#### [What you will do]
• 1. In the article on climate change and fish nutrition, by how much could global phytoplankton production of DHA decline by the end of the century if ocean surface temperatures warmed by 2.5°C?
• 2. Translate this sentence from the article on climate change and fish nutrition into Spanish: "Further research was needed to understand the scale of future DHA declines, Colombo added."
• 3. From the article on climate change and fish nutrition, extract the passage from "Climate change could" to "substances, Nautilus wrote.".

Climate change could lead to a decline in omega-3 fats and higher toxin levels in ocean fish, according to a report on the Nautilus website.
Although it had been documented that global warming was causing ocean fish populations to decline, research suggested it might also influence the make-up of fish bodies, the 26 May report said.
By transforming ocean food webs, warmer temperatures could change the amount of minerals and fats that fish get through their diet, potentially affecting their metabolism and ability to excrete toxic substances, Nautilus wrote.
The research – still in the early stages – indicated these changes could lead to a decline in omega-3 fats and higher toxin levels in certain fish species and other kinds of seafood.
As seafood is a key source of protein, omega-3 fats and key minerals such as zinc and iron – providing nourishment to more than 3bn people worldwide – this could have major effects on human health, the report said.
“The potential implications for global nutrient security could be quite large,” Tanika Shalders, a marine scientist at Australia’s National Marine Science Centre at Southern Cross University, was quoted as saying.
The decline in omega-3 fats begins at the bottom of the food web, where marine algae called phytoplankton synthesise two types of fatty acids to build their cell membranes. At cooler temperatures, phytoplankton tend to produce more unsaturated fatty acids such as omega-3s, as they create more flexible membranes that do not freeze up, aquaculture nutrition specialist Stefanie Colombo of Dalhousie University explained.
At warmer temperatures, production shifts to saturated fatty acids that are stiffer and provide more structure. This meant that, as the ocean warmed, phytoplankton would make less healthy omega-3 fats.
In a study conducted in 2016 by Colombo and colleagues, a computer model predicted that global phytoplankton production of docosahexaenoic acid (DHA) – a type of omega-3 – could decline by almost 28% by the end of the century if ocean surface temperatures warmed by 2.5°C, a figure well within the range of current climate trajectories.
That was a concern due to the fact “all other organisms are basically getting their DHA from … phytoplankton as it gets passed through the food chain,” Colombo said.
Oceanic fish rely mainly on plankton to get their DHA – which explains why fish in cooler regions tend to have more omega-3s than tropical species – and fish are our main dietary source of DHA. This fatty acid is one of the most important omega-3s for human health and is linked to a range of benefits, including lower blood pressure, reduced inflammation, and lower risks of dying from heart disease, according to the report.
The global availability of DHA in fish could decline by 10%-58% by 2100, depending on global warming, according to forecasts by Colombo and her colleagues.
Further research was needed to understand the scale of future DHA declines, Colombo added.
To avoid omega-3 deficits, the aquaculture industry was making efforts to make farmed fish more nutritious by feeding them with DHA-rich algae grown on land, although many lower-income countries might not have the resources to do that at the necessary scale, the report said.

#### [Records provided]
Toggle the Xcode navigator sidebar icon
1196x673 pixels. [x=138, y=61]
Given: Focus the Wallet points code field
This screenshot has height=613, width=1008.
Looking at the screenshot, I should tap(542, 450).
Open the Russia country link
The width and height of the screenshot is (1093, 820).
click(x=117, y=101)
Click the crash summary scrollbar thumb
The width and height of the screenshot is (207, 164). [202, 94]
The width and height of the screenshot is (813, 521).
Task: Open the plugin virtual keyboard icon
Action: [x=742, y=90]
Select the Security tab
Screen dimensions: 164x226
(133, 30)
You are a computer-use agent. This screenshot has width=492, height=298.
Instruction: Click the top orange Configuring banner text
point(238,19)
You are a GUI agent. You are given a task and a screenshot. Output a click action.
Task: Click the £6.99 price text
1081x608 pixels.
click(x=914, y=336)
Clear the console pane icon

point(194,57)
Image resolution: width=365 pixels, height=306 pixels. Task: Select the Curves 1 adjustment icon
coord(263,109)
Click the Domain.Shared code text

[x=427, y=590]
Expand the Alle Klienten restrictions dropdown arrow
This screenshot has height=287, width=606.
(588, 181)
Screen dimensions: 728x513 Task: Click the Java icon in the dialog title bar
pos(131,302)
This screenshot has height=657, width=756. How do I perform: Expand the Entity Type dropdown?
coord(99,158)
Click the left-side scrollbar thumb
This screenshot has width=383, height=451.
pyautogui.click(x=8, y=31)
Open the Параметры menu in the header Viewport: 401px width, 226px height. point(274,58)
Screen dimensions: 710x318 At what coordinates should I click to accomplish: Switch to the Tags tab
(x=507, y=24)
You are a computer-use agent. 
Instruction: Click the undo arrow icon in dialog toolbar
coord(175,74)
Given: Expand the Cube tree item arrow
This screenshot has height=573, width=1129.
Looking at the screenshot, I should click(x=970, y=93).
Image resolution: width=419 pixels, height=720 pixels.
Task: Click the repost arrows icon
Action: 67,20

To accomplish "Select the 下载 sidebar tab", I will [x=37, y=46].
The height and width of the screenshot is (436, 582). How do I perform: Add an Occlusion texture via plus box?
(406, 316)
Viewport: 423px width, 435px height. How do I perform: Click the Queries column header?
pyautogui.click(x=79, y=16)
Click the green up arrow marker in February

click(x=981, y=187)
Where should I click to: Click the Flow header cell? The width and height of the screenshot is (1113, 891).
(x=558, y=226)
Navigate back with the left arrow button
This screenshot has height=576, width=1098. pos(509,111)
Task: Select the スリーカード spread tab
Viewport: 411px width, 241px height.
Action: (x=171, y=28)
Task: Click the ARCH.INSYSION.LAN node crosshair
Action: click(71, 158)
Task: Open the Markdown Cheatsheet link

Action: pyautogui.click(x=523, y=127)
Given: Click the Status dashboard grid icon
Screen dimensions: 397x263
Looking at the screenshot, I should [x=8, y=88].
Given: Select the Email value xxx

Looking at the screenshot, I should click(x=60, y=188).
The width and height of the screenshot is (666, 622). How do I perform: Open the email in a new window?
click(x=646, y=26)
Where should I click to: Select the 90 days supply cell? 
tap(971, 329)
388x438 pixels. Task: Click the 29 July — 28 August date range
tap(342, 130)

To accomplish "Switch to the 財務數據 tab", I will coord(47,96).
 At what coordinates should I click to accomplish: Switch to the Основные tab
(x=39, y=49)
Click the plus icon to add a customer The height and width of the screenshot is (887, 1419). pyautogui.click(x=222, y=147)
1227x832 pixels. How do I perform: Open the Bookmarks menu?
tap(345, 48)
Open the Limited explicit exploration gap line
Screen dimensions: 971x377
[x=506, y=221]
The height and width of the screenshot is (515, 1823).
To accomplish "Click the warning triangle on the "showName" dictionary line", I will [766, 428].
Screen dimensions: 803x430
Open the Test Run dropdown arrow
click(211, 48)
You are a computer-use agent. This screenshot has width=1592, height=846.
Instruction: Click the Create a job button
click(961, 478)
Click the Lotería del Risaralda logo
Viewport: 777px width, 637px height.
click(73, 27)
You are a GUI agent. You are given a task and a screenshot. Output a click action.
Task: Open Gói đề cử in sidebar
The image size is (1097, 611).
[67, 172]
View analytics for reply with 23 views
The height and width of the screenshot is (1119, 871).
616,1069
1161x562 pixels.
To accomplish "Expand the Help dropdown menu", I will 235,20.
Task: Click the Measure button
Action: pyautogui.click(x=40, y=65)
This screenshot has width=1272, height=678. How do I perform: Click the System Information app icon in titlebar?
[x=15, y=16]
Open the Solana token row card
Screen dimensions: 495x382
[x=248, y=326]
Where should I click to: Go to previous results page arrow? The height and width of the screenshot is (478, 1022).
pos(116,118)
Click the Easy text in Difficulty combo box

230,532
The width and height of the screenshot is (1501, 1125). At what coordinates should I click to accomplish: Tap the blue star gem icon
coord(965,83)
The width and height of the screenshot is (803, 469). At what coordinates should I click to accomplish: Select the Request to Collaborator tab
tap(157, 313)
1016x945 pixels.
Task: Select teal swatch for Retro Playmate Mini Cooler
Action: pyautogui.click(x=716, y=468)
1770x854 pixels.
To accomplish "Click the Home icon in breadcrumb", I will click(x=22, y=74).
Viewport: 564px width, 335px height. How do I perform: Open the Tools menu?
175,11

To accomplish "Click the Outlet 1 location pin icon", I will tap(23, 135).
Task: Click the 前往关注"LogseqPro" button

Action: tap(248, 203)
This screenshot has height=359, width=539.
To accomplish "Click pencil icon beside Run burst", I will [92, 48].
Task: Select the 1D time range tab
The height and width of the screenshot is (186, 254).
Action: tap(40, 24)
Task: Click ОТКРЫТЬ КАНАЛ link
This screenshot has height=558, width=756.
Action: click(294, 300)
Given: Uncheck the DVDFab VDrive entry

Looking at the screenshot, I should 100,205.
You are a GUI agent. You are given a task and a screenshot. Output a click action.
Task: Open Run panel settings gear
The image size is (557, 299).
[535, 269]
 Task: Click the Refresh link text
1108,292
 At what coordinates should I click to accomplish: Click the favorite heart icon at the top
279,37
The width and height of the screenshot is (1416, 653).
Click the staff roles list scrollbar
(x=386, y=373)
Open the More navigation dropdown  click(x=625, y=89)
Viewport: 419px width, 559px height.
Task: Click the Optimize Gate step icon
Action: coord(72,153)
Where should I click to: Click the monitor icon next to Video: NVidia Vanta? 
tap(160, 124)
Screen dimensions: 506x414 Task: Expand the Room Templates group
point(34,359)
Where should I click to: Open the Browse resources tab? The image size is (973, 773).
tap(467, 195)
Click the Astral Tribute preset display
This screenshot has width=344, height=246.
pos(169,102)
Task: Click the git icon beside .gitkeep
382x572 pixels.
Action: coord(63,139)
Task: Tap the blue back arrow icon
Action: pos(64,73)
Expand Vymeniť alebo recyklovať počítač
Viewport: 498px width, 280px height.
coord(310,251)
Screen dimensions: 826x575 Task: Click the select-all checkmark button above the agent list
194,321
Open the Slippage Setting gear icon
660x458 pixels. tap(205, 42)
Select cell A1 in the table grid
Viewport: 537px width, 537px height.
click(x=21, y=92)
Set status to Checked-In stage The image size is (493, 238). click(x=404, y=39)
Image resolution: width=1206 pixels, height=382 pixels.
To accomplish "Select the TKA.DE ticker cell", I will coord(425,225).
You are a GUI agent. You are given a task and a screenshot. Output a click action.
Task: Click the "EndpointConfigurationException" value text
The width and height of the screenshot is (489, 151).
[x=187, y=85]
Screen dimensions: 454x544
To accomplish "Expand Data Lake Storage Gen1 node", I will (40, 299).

#### [Responses to the tasks]
• 1. By almost 28%.

• 2. Se necesitaban más investigaciones para comprender la magnitud de las futuras disminuciones de DHA, añadió Colombo.

• 3.
Climate change could lead to a decline in omega-3 fats and higher toxin levels in ocean fish, according to a report on the Nautilus website.
Although it had been documented that global warming was causing ocean fish populations to decline, research suggested it might also influence the make-up of fish bodies, the 26 May report said.
By transforming ocean food webs, warmer temperatures could change the amount of minerals and fats that fish get through their diet, potentially affecting their metabolism and ability to excrete toxic substances, Nautilus wrote.